***** Passage given

Decision of the Supreme Court (dismissal):
• EVIDENCE
An appeal sent by recorded delivery with acknowledgement of receipt, which does not contain an annex or attached document, does not establish that the documents and exhibits produced before the Supreme Court to justify the diploma or professional experience were sent or communicated to the Minister of State at the time of the application for authorisation to practise or the appeal.
The applicant's curriculum vitae (CV), the only element that the Minister of State was shown to have had in order to make his decision, "is a set of indications relating to a person's civil status, abilities and past activities; insofar as it indicates, it does not prove".
Thus, the insufficiently convincing nature of the supporting documents produced could be legally invoked as grounds for rejecting the application for authorisation, without having to first ask the applicant to provide other documents.

**********
***** Provided material

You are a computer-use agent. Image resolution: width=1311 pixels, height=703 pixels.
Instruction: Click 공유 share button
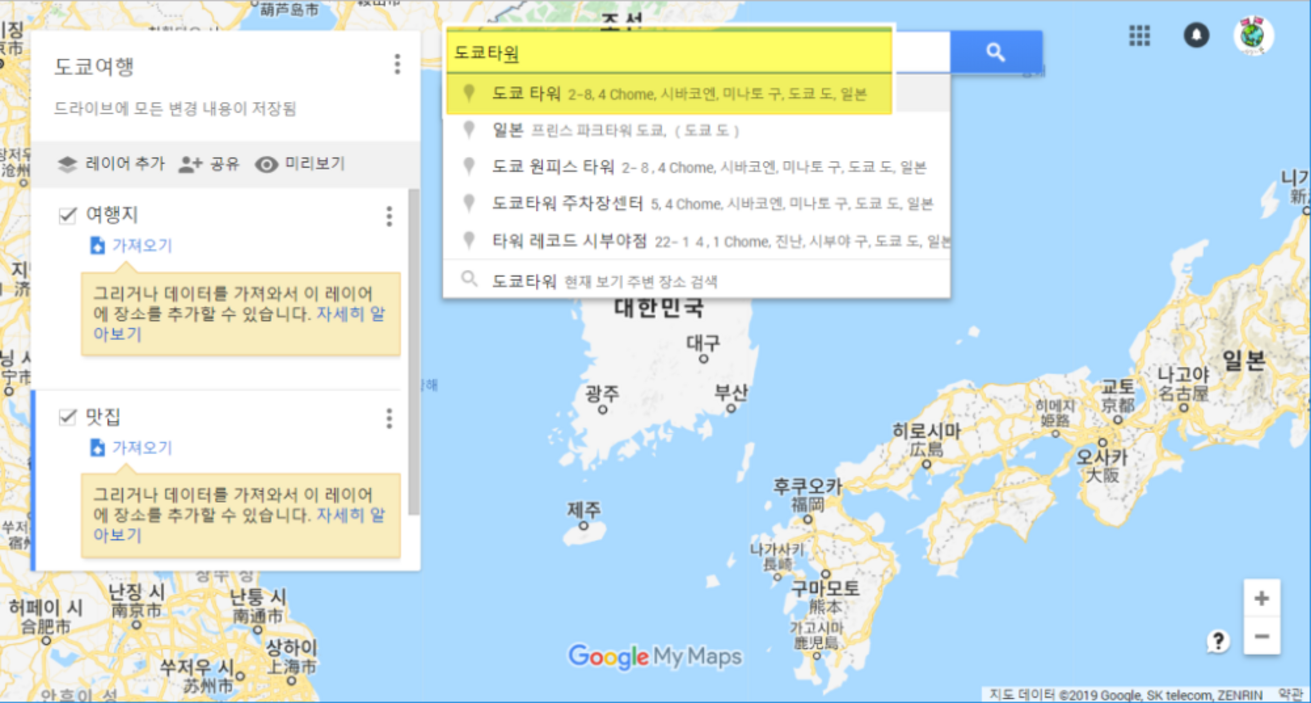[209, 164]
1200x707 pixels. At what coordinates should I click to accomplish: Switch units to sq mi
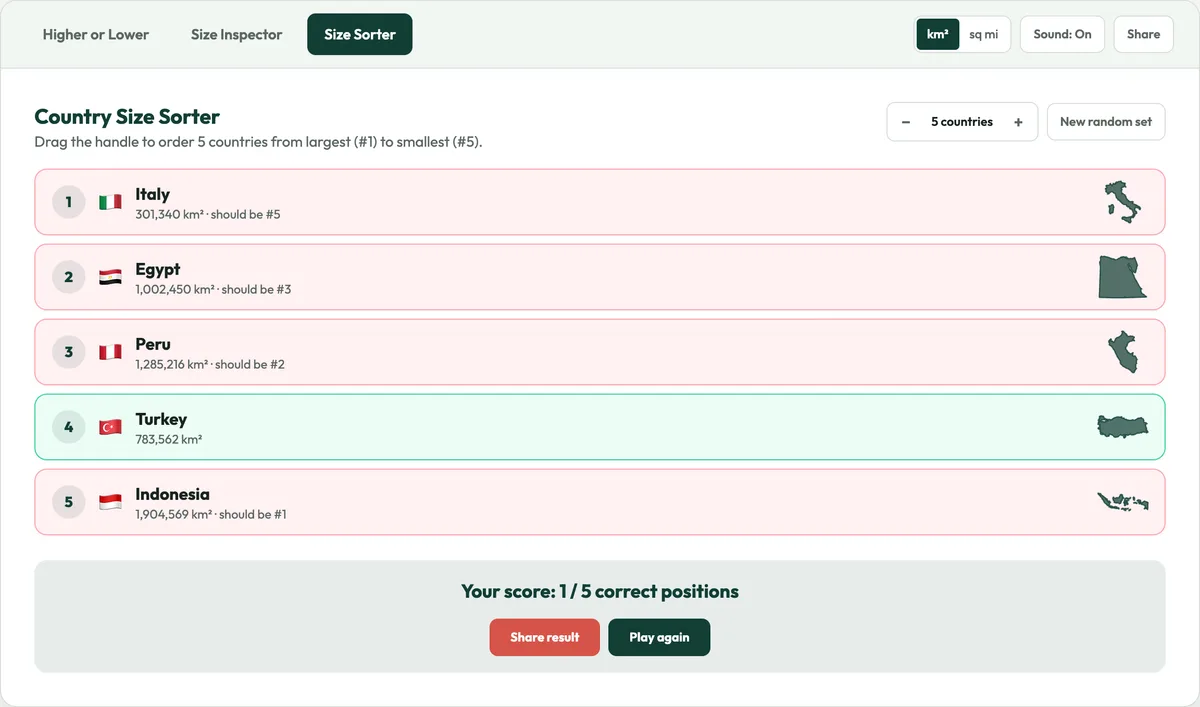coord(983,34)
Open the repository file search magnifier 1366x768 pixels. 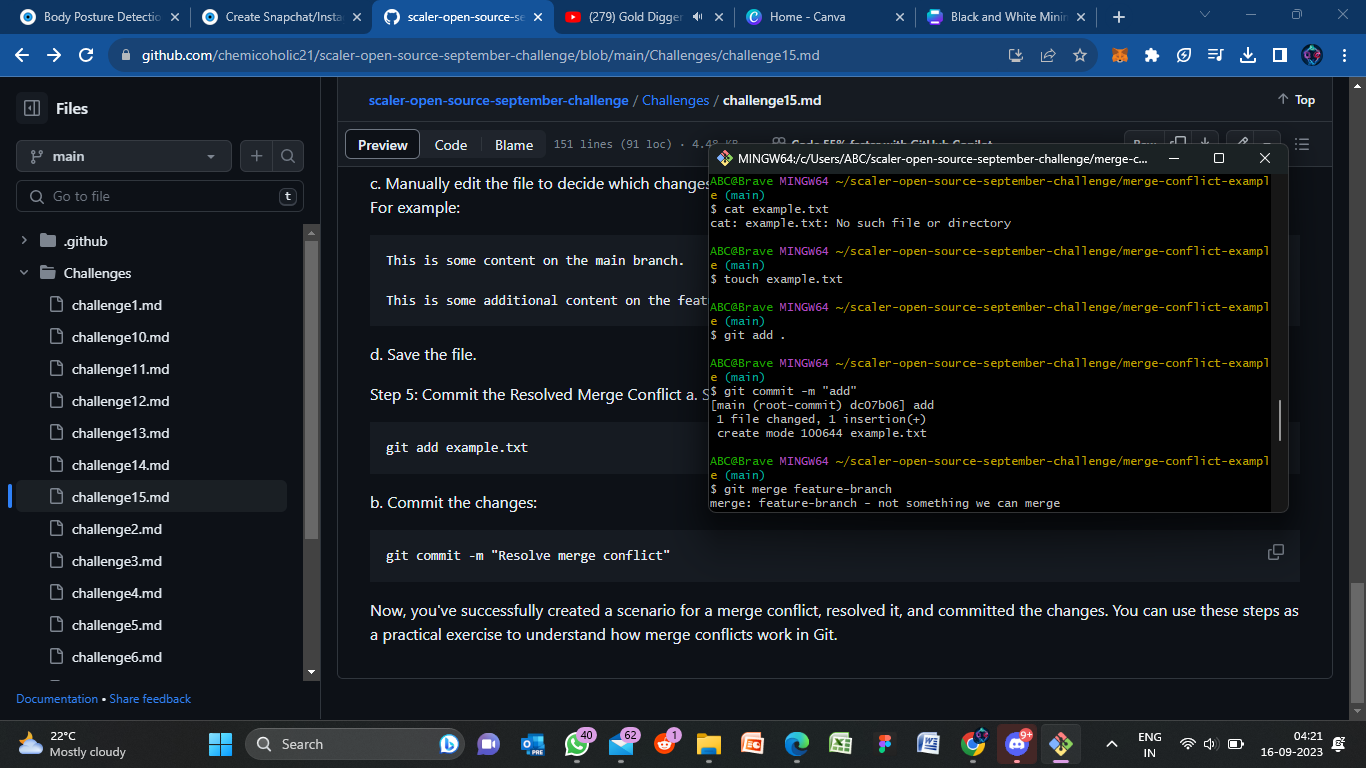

**********

Instructions ::
1) In the Supreme Court decision, what was the only item the Minister of State was shown to have had when making his decision?
2) Please echo the part of the Supreme Court decision that opens with the words containing "The applicant's curriculum" and closes with "provide other documents.".
3) Carry on the Supreme Court decision from the point where it stops.

Final results ::
1) The applicant's curriculum vitae (CV).

2)
The applicant's curriculum vitae (CV), the only element that the Minister of State was shown to have had in order to make his decision, "is a set of indications relating to a person's civil status, abilities and past activities; insofar as it indicates, it does not prove".
Thus, the insufficiently convincing nature of the supporting documents produced could be legally invoked as grounds for rejecting the application for authorisation, without having to first ask the applicant to provide other documents.

3)
• SUBSTITUTION OF GROUNDS
The substitution of the reason for refusal in the decision rejecting the informal appeal has the effect of withdrawing the first decision insofar as it was based on an erroneous reason.
The reason given in the first decision for the failure to produce a professional passbook was erroneous, since Article 25 of Sovereign Order no. 1.720 does not require the manager of a chauffeur-driven car hire company to have a professional passbook.
As a result of the withdrawal, the appeal against the first refusal decision became devoid of purpose.
• APPLICATION FOR INJUNCTION TO THE MINISTER OF STATE
The Supreme Court does not recognise its power to issue injunctions to the administration.
Hence the inadmissibility of the submissions seeking injunctions.